Wingspan has been increased 1.83m by inserting a root plug, which houses additional fuel and the longer landing gear. Leading-edge high-lift devices are added to provide field performance similar to that of the current CRJ; take-off performance is significantly better, says Holding. Range and speed performance is similar to that of the CRJ-200, enabling operators of both to match aircraft capacity to demand without losing the flexibility and economy of common crew-qualification, he says.
The current CRJ's Rockwell-Collins Pro Line 4 avionics are retained. Avoiding flightdeck changes allows a common pilot pool and the differences training required will be limited to one simulator session, Bombardier believes.
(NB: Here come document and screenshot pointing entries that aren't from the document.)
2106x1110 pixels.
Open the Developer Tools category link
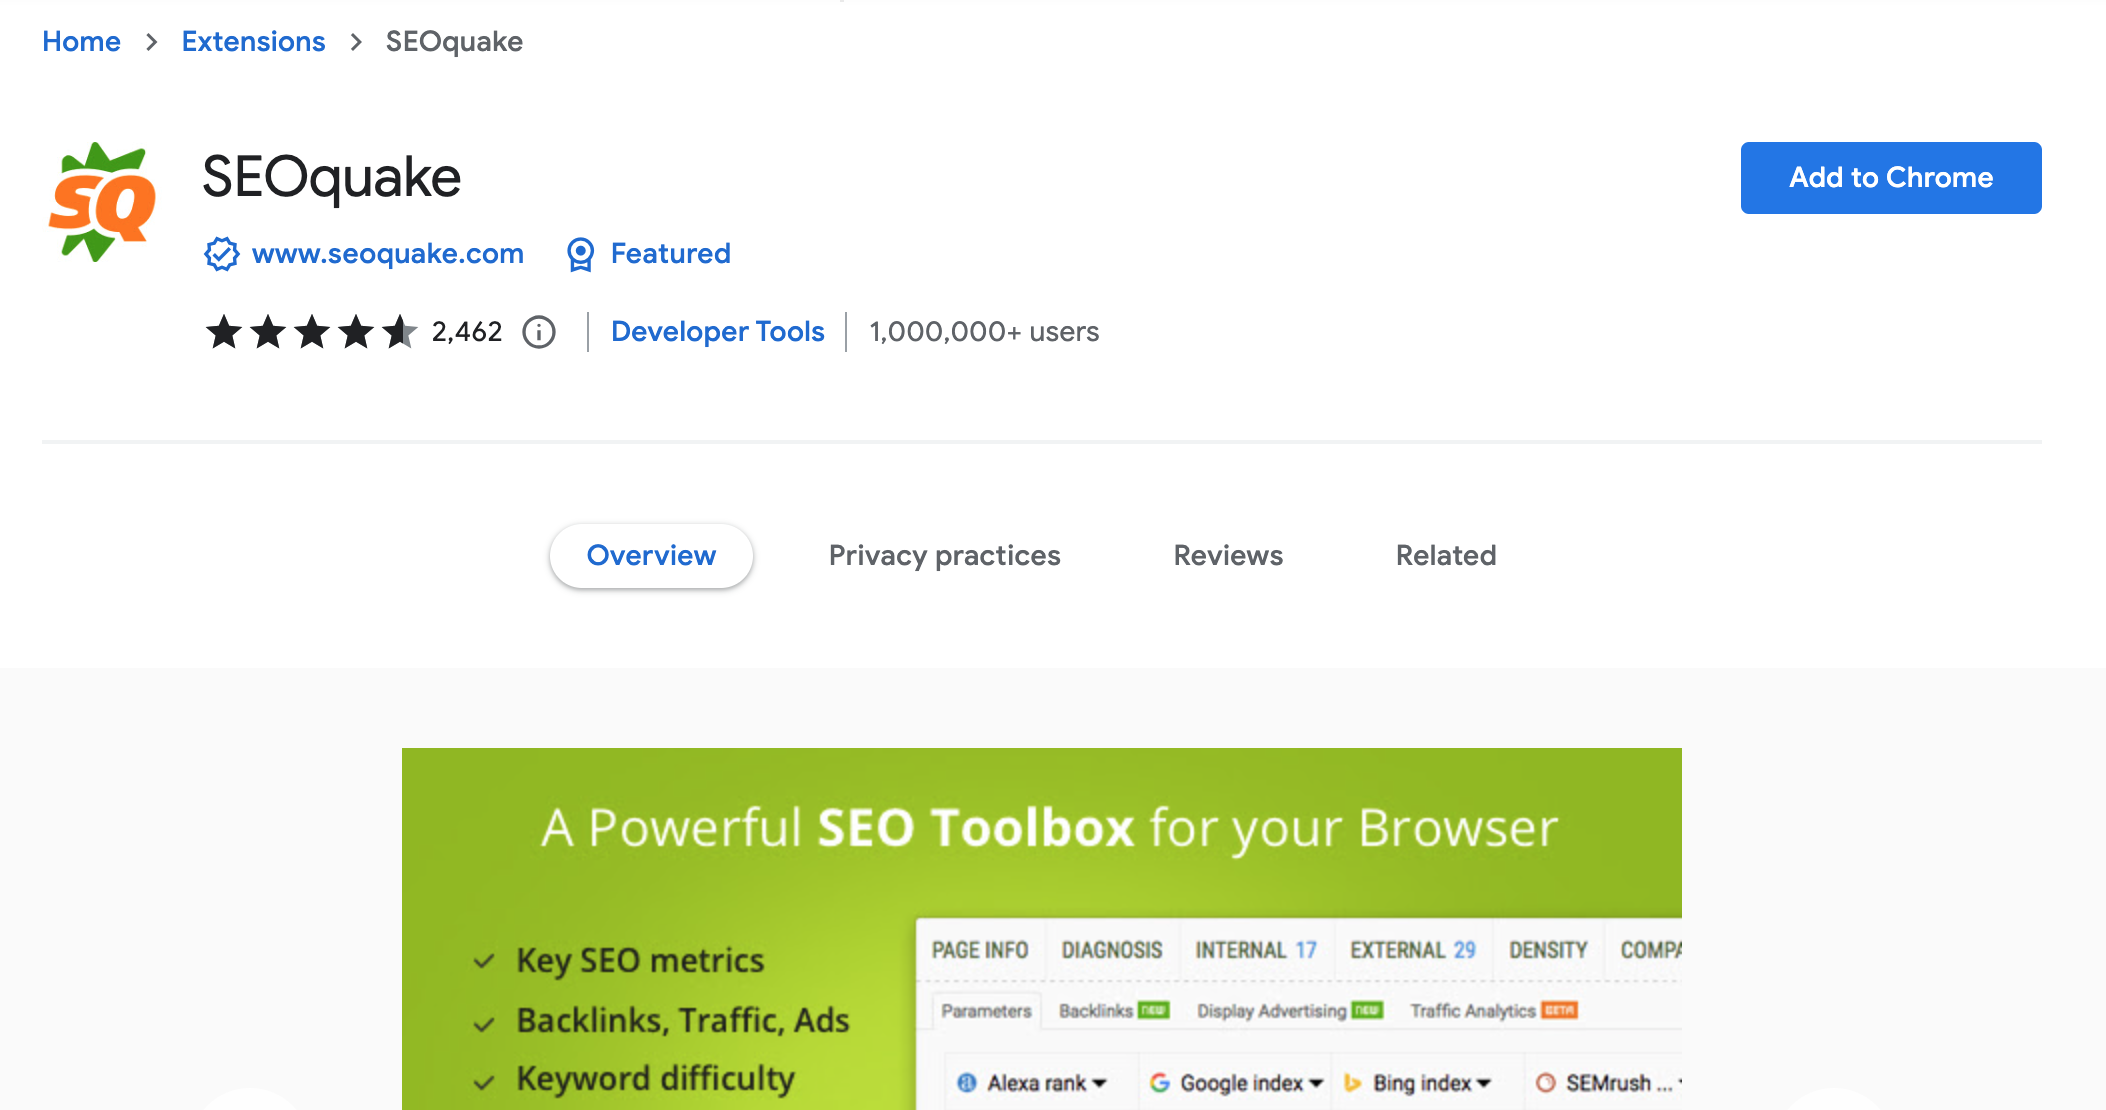pos(717,332)
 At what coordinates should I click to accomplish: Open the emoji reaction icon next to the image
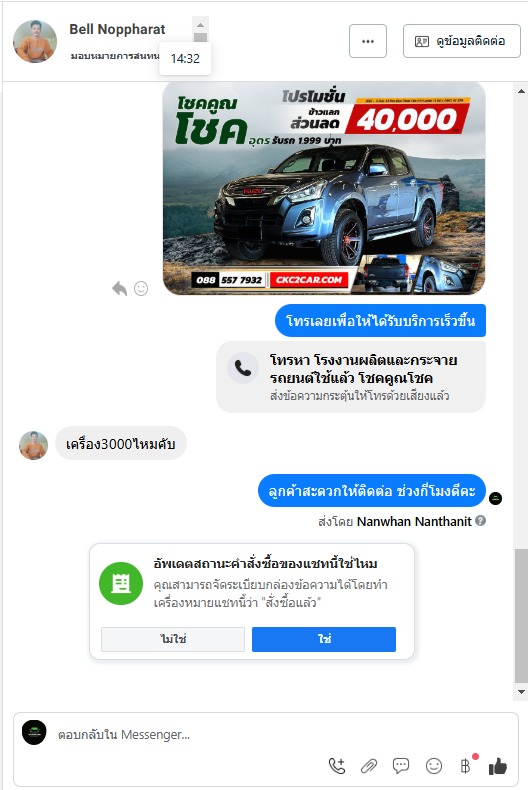point(141,289)
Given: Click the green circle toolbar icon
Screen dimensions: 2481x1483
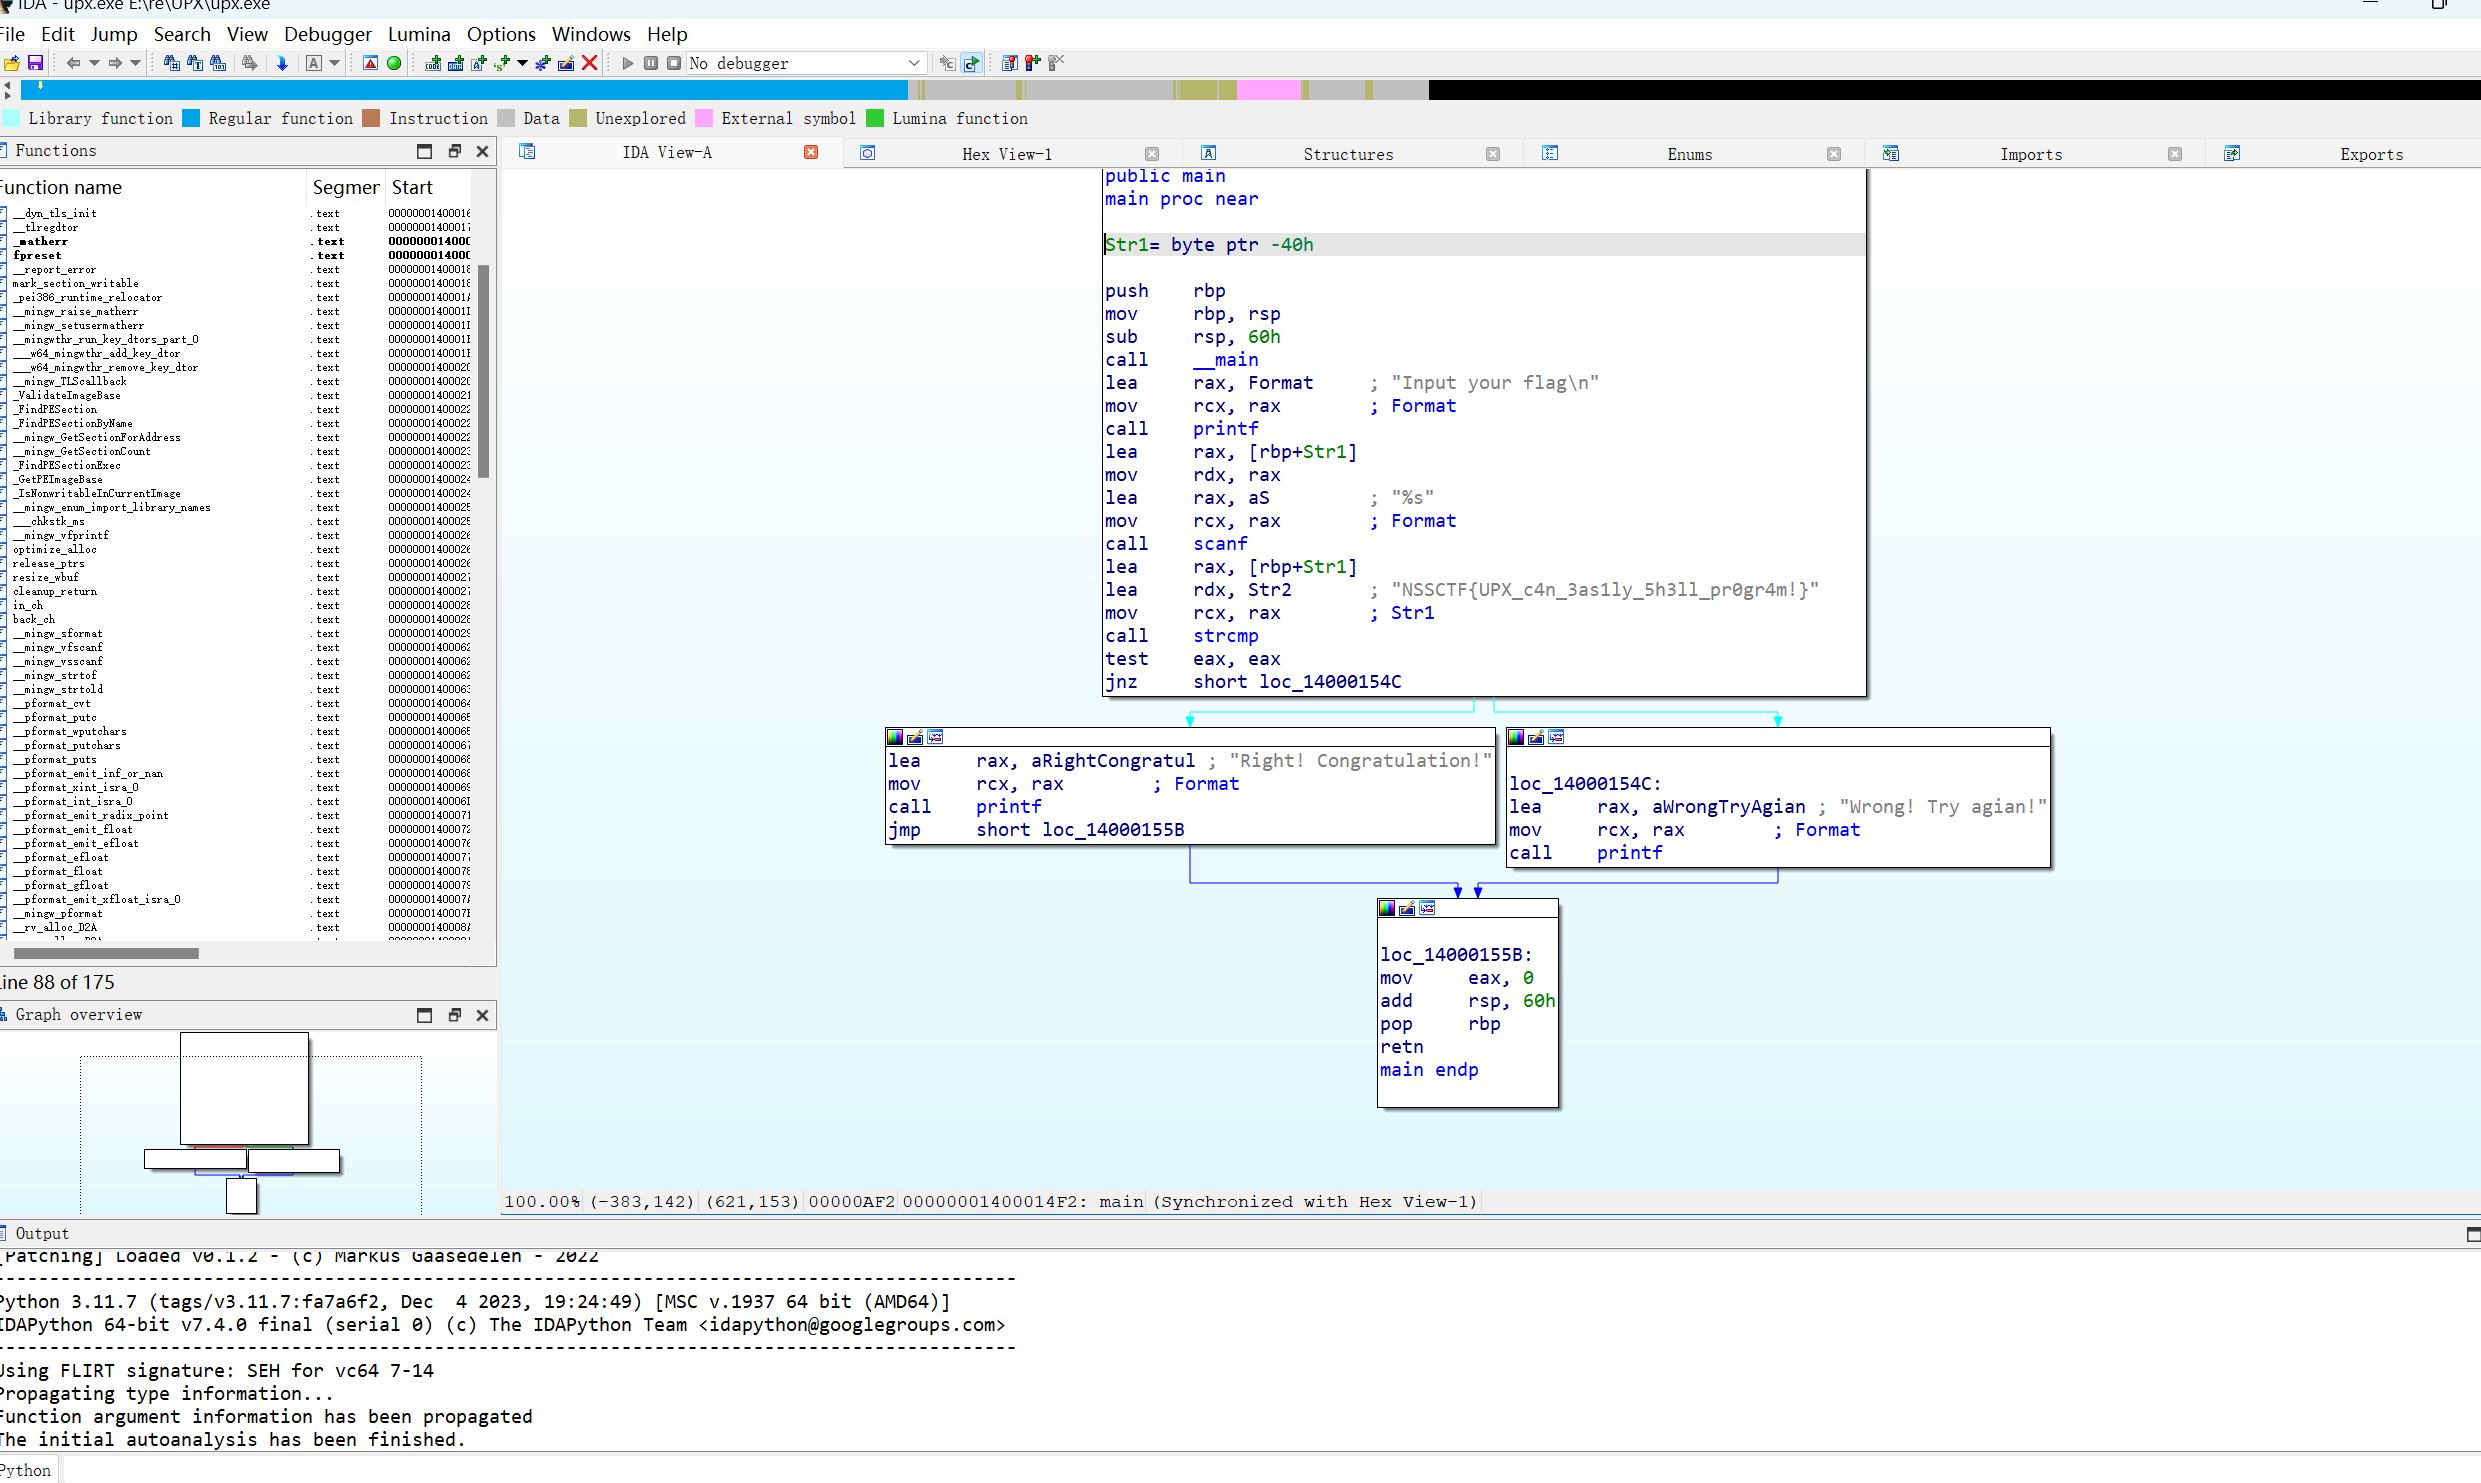Looking at the screenshot, I should click(394, 63).
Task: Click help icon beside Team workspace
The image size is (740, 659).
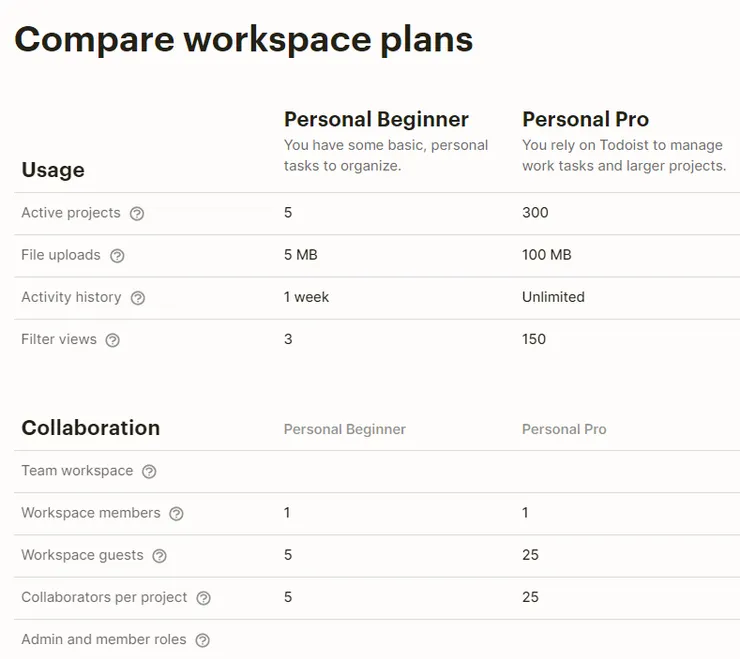Action: click(149, 471)
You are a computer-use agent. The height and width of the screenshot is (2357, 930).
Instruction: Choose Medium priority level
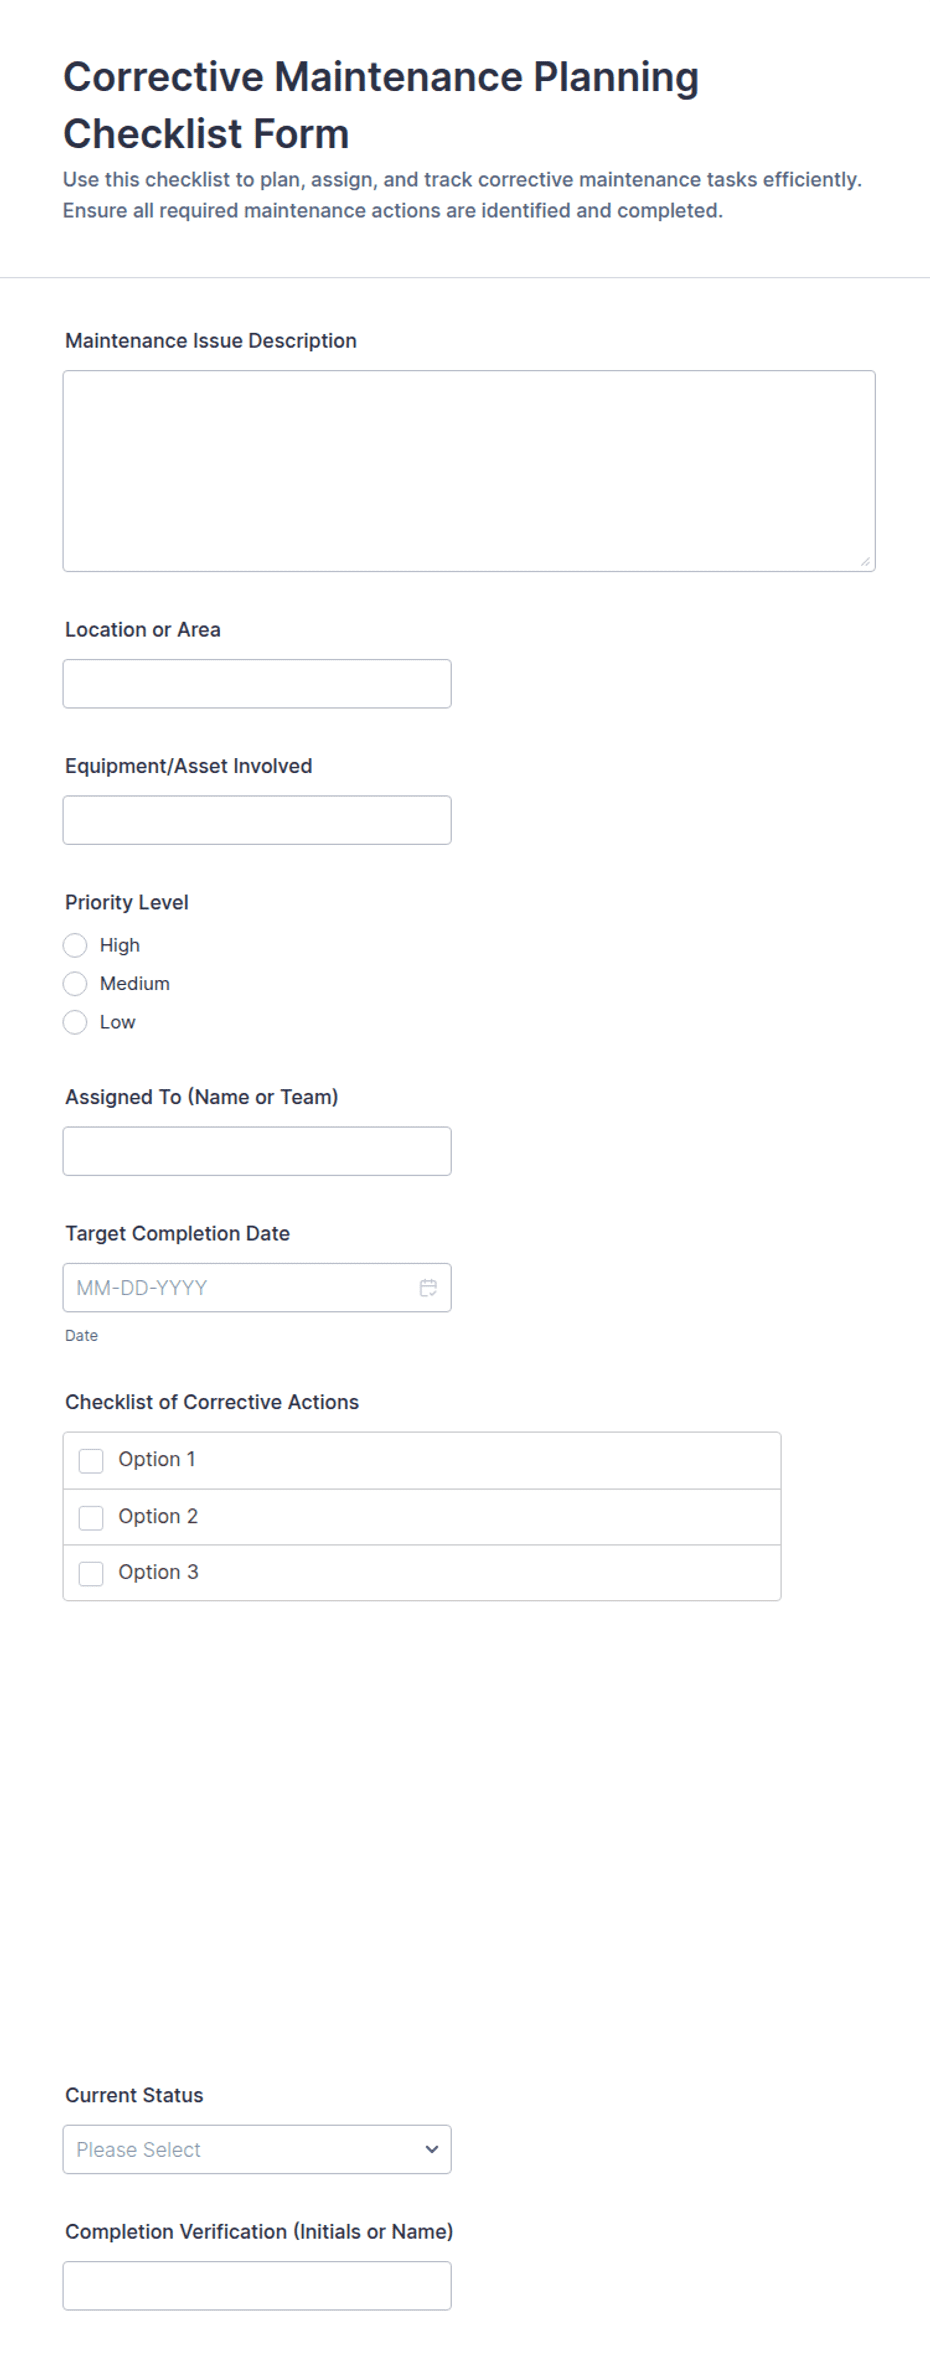[x=75, y=984]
Beyond training, commonality extends to maintenance, spares and support, which account for the bulk of fleet costs, he argues.
General Electric is responsible for the complete powerplant, as a risk-sharing partner, with Shorts supplying the nacelle and thrust-reverser to GE. The 56kN (12,670lb)-thrust CF34-8C1 is a 50% growth version of the engine powering the current CRJ, and introduces full-authority digital engine-control. Other design changes include a common left/right nacelle, with clamshell cowls to improve accessibility - a criticism of the current CRJ.
Systems design is based on that of the existing aircraft, but with supplier partners responsible for providing integrated systems. Leibherr-Aerospace is developing the air-management system, covering ice protection, avionics cooling and cabin pressurisation; Sundstrand,the electrical-generation and slats/flaps-control systems; Menasco, the main and nose landing-gear complete with braking and steering systems; and Intertechnique, the fuel system.
Bombardier plans to fly the first of four test aircraft in the second quarter of 1999, and is aiming for simultaneous Canadian, European and US certification and first deliveries in the fourth quarter of 2000. The CRJ-700 will be approved under an amended CRJ type certificate, which is itself an amendment of the original Challenger ticket. Holding says the CRJ-X will be certificated to the latest requirements where there are design changes from the current aircraft.
Holding says that the larger aircraft, with its 20% lower seat-kilometre direct operating-costs, will allow regional airlines to grow by replacing existing major-airline jet services and by increasing frequency in existing jet-airliner markets - a trend Bombardier has observed already among current CRJ operators, where replacing or supplementing major-airline jet service accounts for almost 50% of operations.
As Bombardier Aerospace president Bob Brown says: "We have proved that the market for regional jets exists, and it is a major area for growth. Now that the momentum is building, the CRJ-700 makes sense."